Palais-Royal in 1739 / zoom
# # #

Philip's great-grandson, Louis-Philippe Duke of Orleans, inherited the site. 
(In 1785)

Louis-Philippe d'Orleans, Duke of Orleans by Antoine-François Callet, end 18th century /zoom

He divided the garden into rented lots, which for a noble was an extraordinary act:

  • Honorable revenues came from peasant dues, administrative positions that were inherited or came from royal appointment, or gifts from the king.

  • Nobles' education skipped the practical knowledge of many commoners: "By dint of clutching the handle of sword, the needle of a tapestry [...] one loses the sense of touch, does not know how to finger velvet, to separate the grain from the chaff." 
-- Attitude attributed to Leonora, Marie de Medici's servant and power behind the throne, 
in La Galigaï by Eve de Castro, 1990
  • Nobles headed the State's commercial establishments, but that was due to proximity to the king* rather than business acumen.

*Example: The Marquis de la Faye was Louis XIV's private secretary before being appointed administrator of the Compagnie des Indes, which controlled colonial commerce. (The decor of his château shows his culture : please click and scroll down). 
  
  • The ethics of their caste: personal honor, the self-control indispensable to life in the extremely codified court and service to the king (now the State) are attitudes irrelevant to business success.
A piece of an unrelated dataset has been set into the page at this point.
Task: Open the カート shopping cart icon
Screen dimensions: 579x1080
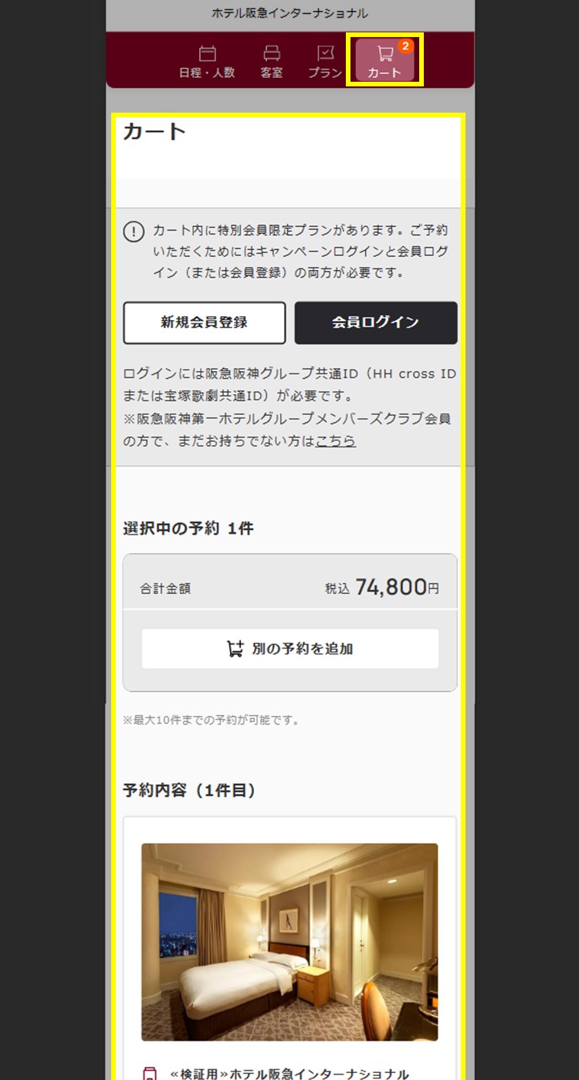Action: [x=384, y=60]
Generously distributing riches — faire le grand baron ("act the great lord") is a mocking reminder —  is contradictory to it.

Manners in modern France inherited from the nobility: L'appât du gain ("the lure of profit") is a negative term and money is mentioned only at the end of a business lunch. 

  • Engaging in commerce meant losing privileges, such as access to the highest posts, the right to be judged by one's peers, being decapitated rather than hanged or burned, access to luxury wares forbidden to commoners... and exemption from taxes. 

  • With inflation lessening the value of immutable peasant dues, most nobles lacked the capital to launch an enterprise even had they the capacity and wish to do so.

# # #

Incompatibility with the business society
 that the Revolution foreshadowed 
explains why most nobles ferociously opposed it. 

Exceptions:
Young nobles open to the new ideas and
whose inherited wealth let them adapt to capitalism,
such as the Marquis de Lafayette and the Duke of Orleans.